MUNICH: In 2009, then-US Vice President Joe Biden came to Munich to “press the reset button” with Russia. A decade later he came again to offer the world better relations, this time with his own country.
Promising that “America will be back” once Donald Trump leaves office, Biden won a standing ovation at the Munich Security Conference from delegates who find the president’s brusque foreign policy stance hard to like.
But their elation also exposed the weakened state of Western diplomacy in the face of Trump’s assertiveness, according to European diplomats and politicians who were present.
Biden’s successor, Mike Pence, was met with silence at a reception in the palatial Bavarian Parliament on Friday evening after he delivered his signature line: “I bring you greetings from the 45th president of the United States, President Donald Trump.”
His four-day trip to Europe succeeded only in deepening divisions with traditional allies over questions such as Iran and Venezuela and offered little hope in how to deal with threats ranging from nuclear arms to climate change, diplomats and officials said.
Misgivings about Washington’s role in the world are being felt by ordinary people as well as foreign policy specialists.
In Germany and France, half the population see US power as a threat, up sharply from 2013 and a view shared by 37 percent of Britons, the Washington-based Pew Research Center said in a report before the Munich foreign policy gathering.
Asked about European anxiety over Trump’s leadership style, a senior US official on Pence’s Air Force Two plane said the vice president’s Munich conference speech on Saturday at the Hotel Bayerischer Hof would “help give them a different perspective.”
But if the Europeans did not like the “America First” message, there was no concerted response to it.

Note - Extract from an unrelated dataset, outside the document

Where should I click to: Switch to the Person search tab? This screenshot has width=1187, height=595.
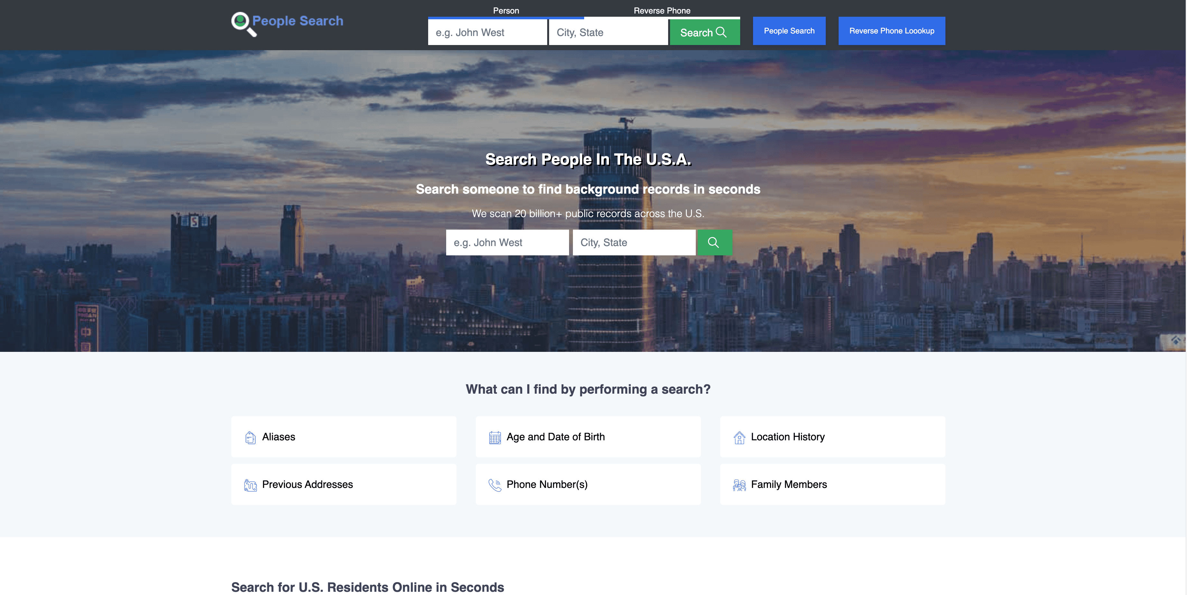click(505, 11)
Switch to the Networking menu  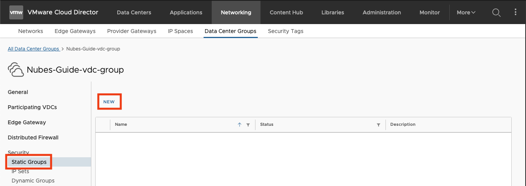pyautogui.click(x=236, y=12)
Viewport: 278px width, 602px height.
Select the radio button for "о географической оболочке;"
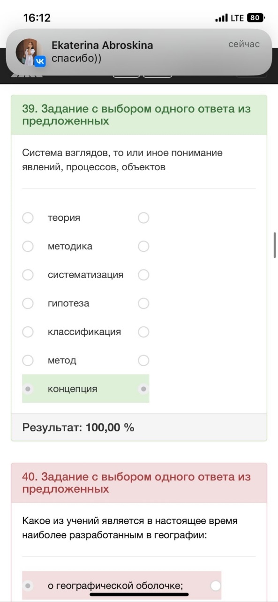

German Chancellor Angela Merkel was on her own after a last-minute cancelation by French President Emmanuel Macron.
That caused some to lament the failure of the West to uphold the rules-based international order that Washington itself championed in the 70 years that preceded the arrival of Trump in the White House.
“The tit-for-tat logic is unfortunately prevailing ... I think that takes us back to the question of enlightened leadership,” said Thomas Greminger, secretary general of the Organization for Security and Co-operation in Europe, a security and human rights watchdog.
“We need leaders again who do not believe exclusively in short-termism,” he told Reuters.
It fell to China to aid Merkel in her defense of the post-World War Two order, as the country’s top diplomat, Yang Jiechi, spoke in flawless English for over 20 minutes about the virtues of open trade and global cooperation.
Pence’s message was, in fact, that the pillars of US foreign policy were being rebuilt on a different foundation: isolating Iran, containing China, bringing American troops home and requiring European powers to fall into line.
After using a speech in Warsaw on Thursday to accuse Britain, France and Germany of trying to undermine US sanctions on Iran, Pence called in Munich for the European Union to recognize Venezuelan congressional leader Juan Guaido as president over Nicolas Maduro, whom he called a dictator.
That drew an angry response from Spain’s Foreign Minister Josep Borrell, who said the European Union could acknowledge Guaido as interim president until new elections, in line with the Venezuelan constitution.
French foreign minister Jean-Yves LeDrian said he was mystified by US policy on Syria after Trump’s decision to withdraw troops because it would only benefit Iran, which Washington wants to be tough on.
European diplomats and officials also took issue with Pence’s insistence that EU governments stay away from Chinese telecoms companies as they build the latest generation of mobile networks, preferring first to have an internal discussion about the potential risks and US claims of Chinese espionage.
“US pressure has a tendency to make us do the opposite. US pressure is counterproductive. It’s best that they don’t try and pressure us,” a senior French diplomat said.
Whatever the threats, officials seemed to be mainly talking past each other.
Kumi Naidoo, global head of Amnesty International, said security was often defined too narrowly, failing to address the wider dangers of climate change.
“The narrative here at the Munich Security Conference is broken. They are talking about the right topics but in the wrong language. The mentality here is that security is only a national issue,” Naidoo told Reuters.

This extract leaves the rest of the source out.